I've made some gradual progressions with my development ability. Started with web apps in Ruby on Rails to better web apps with Node.js + Express and now started to get into the systems programming using Go (golang). It's been a fun ride and I've got a few projects done in Go so far. I'm adding another notch to the belt today with the Docker Machine Driver for RackHD


This project wasn't necessarily challenging from a development standpoint. In fact, it was actually quite easy. Here's all the code -> What made this challenging was trying to interface with 2 projects that are under extremely heavy development. The first is RackHD. With nearly 40 people working on the code base, something is new or changing every few hours. Ideally, you want to keep up with the latest and greatest but at some point you just have to stop at one commit and work from there. The second portion was Go-Swagger. Again, another project under heavy development that is making use of the Go but appealing to the Swagger community to easily generate API bindings. This project is changing every few hours as well. Combine these two together and it's about 2 months of excruciating testing to make something concrete!

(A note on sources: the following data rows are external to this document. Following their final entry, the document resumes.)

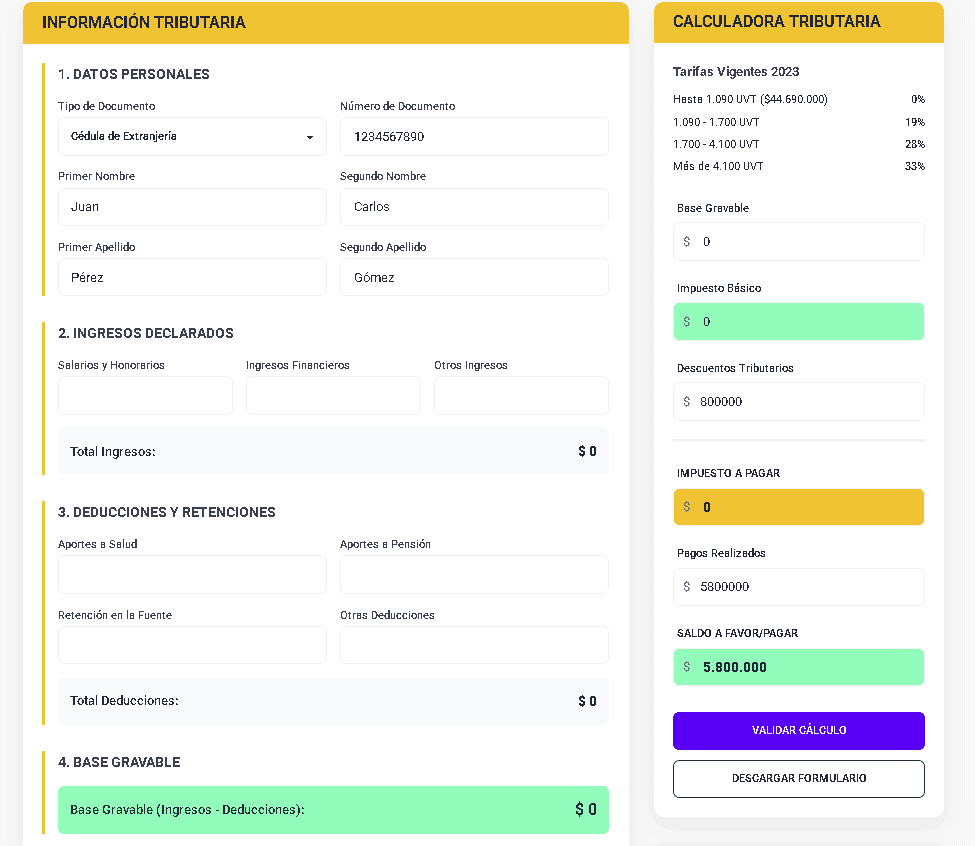This screenshot has width=975, height=846.
Task: Click the Salarios y Honorarios input
Action: [145, 395]
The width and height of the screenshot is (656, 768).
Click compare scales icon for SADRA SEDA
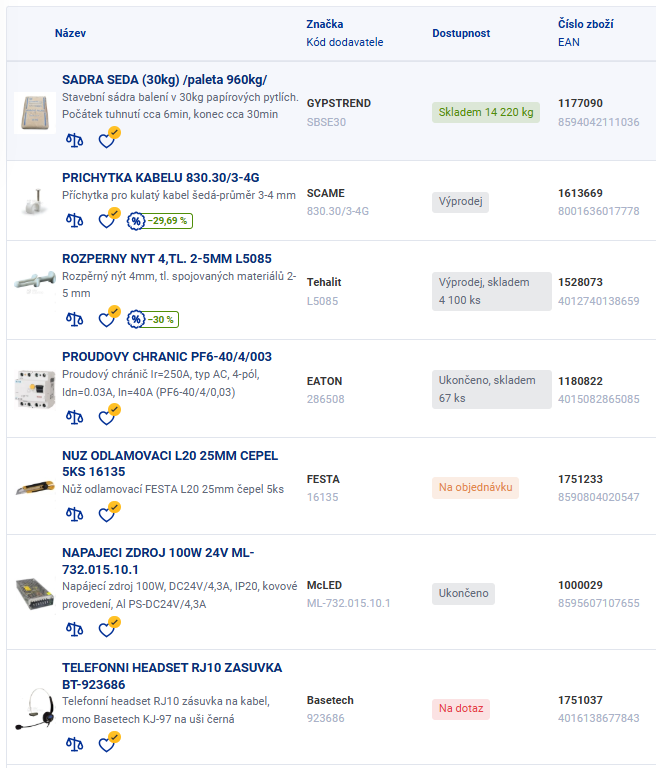(x=74, y=141)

The first task was building Go API bindings and that was accomplished with gorackhd. This in itself proved something that would need updating every few weeks because the Swagger Spec is being updated every few days and new APIs were being added. I even got to find that out the hard way when I was trying to make a query lookup happen but it wasn't available (this line of code). Needless to say, I finally got to the point of being able to have a working driver after defining commits that are suitable to work. Shoutout to Schley Kutz for creating a badass Makefile for gorackhd and even fixing issues with go-swagger.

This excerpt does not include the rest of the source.